CONCLUSION DE LA DEUXIÈME PARTIE

La protection des minorités par les polices anglaise et française emprunte les voies du droit dont l’expression est à la fois légale et symbolique. Légale lorsqu’il s’agit pour la police de veiller à l’application de la loi pénale dans sa tâche de poursuite et/ ou de recherche des auteurs d’infractions à caractère racial ou xénophobe. Dans ce cadre, tout un dispositif institutionnel, législatif et réglementaire est mis en place et est à l’oeuvre pour atteindre un tel objectif.

La lutte policière contre le racisme trouve toutefois une certaine limite ; ce sont alors des actes à teneur symbolique assez forte qui sont davantage mis en oeuvre : telles sont les actions de la police en matière de recrutement ethnique, qu’il soit implicite comme en France ou plus explicite comme en Angleterre, ainsi qu’en matière de formation des agents relativement à la question minoritaire.

Cet effort symbolique trouve une traduction juridique dans des textes législatifs et / ou réglementaires, il est également perceptible voire inscrit dans les rapports officiels portant sur le recrutement et la formation dans la police. C’est alors vers une protection juridique, qui inclut à la fois une lutte policière contre le racisme, le souci d’un recrutement policier ethnique ainsi qu’une formation policière adaptée à la présence de minorités, que nous semblons assister. Cette protection juridique englobe ainsi une protection proprement pénale, une protection au moyen d’un recrutement ouvert aux minorités et enfin une protection à travers une formation à la question minoritaire.

La protection pénale initiée par la police rencontre certaines difficultés tenant pour l’essentiel à l’absence d’une infraction spécifique de violence raciale : la spécificité de l’agression raciale, au contraire de l’agression sexuelle, n’est pas reconnue, bien que des débats en ce sens ont cours, en particulier au sein du Parlement britannique. Une avancée significative est toutefois apportée par la loi anti-criminalité de 1998 (Crime and Disorder Act 1998)
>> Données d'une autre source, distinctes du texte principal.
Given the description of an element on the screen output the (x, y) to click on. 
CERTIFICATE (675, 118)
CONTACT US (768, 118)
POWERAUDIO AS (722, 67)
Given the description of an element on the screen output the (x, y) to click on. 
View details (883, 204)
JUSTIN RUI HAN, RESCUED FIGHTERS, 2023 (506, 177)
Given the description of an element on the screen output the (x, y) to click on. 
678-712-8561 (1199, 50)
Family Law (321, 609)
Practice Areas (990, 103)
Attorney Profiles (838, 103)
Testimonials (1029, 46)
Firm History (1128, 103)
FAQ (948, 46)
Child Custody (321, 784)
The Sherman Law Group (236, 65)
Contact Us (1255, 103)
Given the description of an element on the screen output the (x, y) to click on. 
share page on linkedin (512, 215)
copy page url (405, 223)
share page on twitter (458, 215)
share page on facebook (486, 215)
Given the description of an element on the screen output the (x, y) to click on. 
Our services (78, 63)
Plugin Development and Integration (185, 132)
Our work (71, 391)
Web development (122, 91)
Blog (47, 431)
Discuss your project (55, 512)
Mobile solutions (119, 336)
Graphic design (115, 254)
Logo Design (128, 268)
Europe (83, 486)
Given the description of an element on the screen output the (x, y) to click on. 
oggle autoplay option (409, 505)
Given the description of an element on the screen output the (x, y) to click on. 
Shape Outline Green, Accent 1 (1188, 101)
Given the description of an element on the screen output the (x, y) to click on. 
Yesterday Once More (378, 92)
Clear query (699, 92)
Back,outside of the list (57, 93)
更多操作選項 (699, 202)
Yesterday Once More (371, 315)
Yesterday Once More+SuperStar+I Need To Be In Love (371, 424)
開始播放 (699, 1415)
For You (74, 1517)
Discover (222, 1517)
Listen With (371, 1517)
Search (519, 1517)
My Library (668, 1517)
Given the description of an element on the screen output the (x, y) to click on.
Les limites de la réponse policière face aux attaques à caractère racial tiennent aussi à la faible voire à l’absence de volonté politique de protéger les victimes de ces actes notamment lorsqu’elles appartiennent à certaines catégories de populations signalées elles-mêmes comme potentiellement délinquantes. A ce niveau, la police semble pourtant jouer un rôle crucial dans l’efficacité ou non d’une telle protection pénale. En d’autres termes, la définition d’une infraction de violence raciale a peu de portée à l’égard des individus à protéger si elle n’est pas suivie d’une forte volonté politique de lutter contre ces actes d’atteinte à la dignité de la personne humaine. De la prise en considération de l’importance d’une telle lutte nous semble en effet dépendre le degré de légitimité du système politique en général, et en particulier de l’institution policière.

Ce constat apparaît notamment lorsqu’on examine les efforts déployés comparé au faible résultat escompté dans l’ouverture des corps de police aux minorités et dans l’efficacité de la formation policière.

Le souci de représentativité de la population au sein des corps de police semble souvent guider la recherche d’un recrutement ethnique ou spécifique dirigé vers une certaine frange de la population. Cet effort par trop “artificiel”, car trop intéressé, se trouve en porte à faux avec la protection policière effectivement apportée au public en question. L’expérience anglaise montre ainsi qu’un tel préalable doit être levé pour que la police soit à l’image de sa population.

La formation policière quant à elle veut, à défaut de voir ce projet de recrutement aboutir à court terme, agir sur les hommes : la perception négative des minorités se voit ainsi être combattue par une action sur les mentalités des agents de police. Une bonne police de maintien de l’ordre, au sens général du terme, devient alors une police bien formée aux relations avec le public, en particulier avec certaines populations.

La connaissance de ce public spécifique est saisie sur le plan historique, culturel, voire religieux. Le risque d’une telle approche est de par trop stigmatiser les différences au lieu de réaffirmer une évidence qui semble échapper à une telle vision pédagogique : le respect de la légalité, le principe de l’égalité devant la loi ou de non-discrimination. Une telle approche tend, au fond, à davantage éloigner les agents de police du public spécifique marqué du sceau de l’ “extranéité“. Insister, dans le cadre de la formation policière, sur les particularismes ou spécificités culturelles, ethniques ou religieuses de certaines populations, ne doit pas occulter l’universalité du respect de la dignité de la personne humaine.

Pour qu’une formation soit un tant soit peu efficace, il faut certes approfondir au mieux les savoirs relatifs à ces populations ainsi désignées, mais aussi et surtout exiger, de la part des autorités publiques en charge de la formation policière, qu’elles développent dans l’esprit des agents l’exercice nécessaire d’une police digne d’un Etat de droit. De cette nécessité dépend en effet la légitimité de l’institution policière libérale.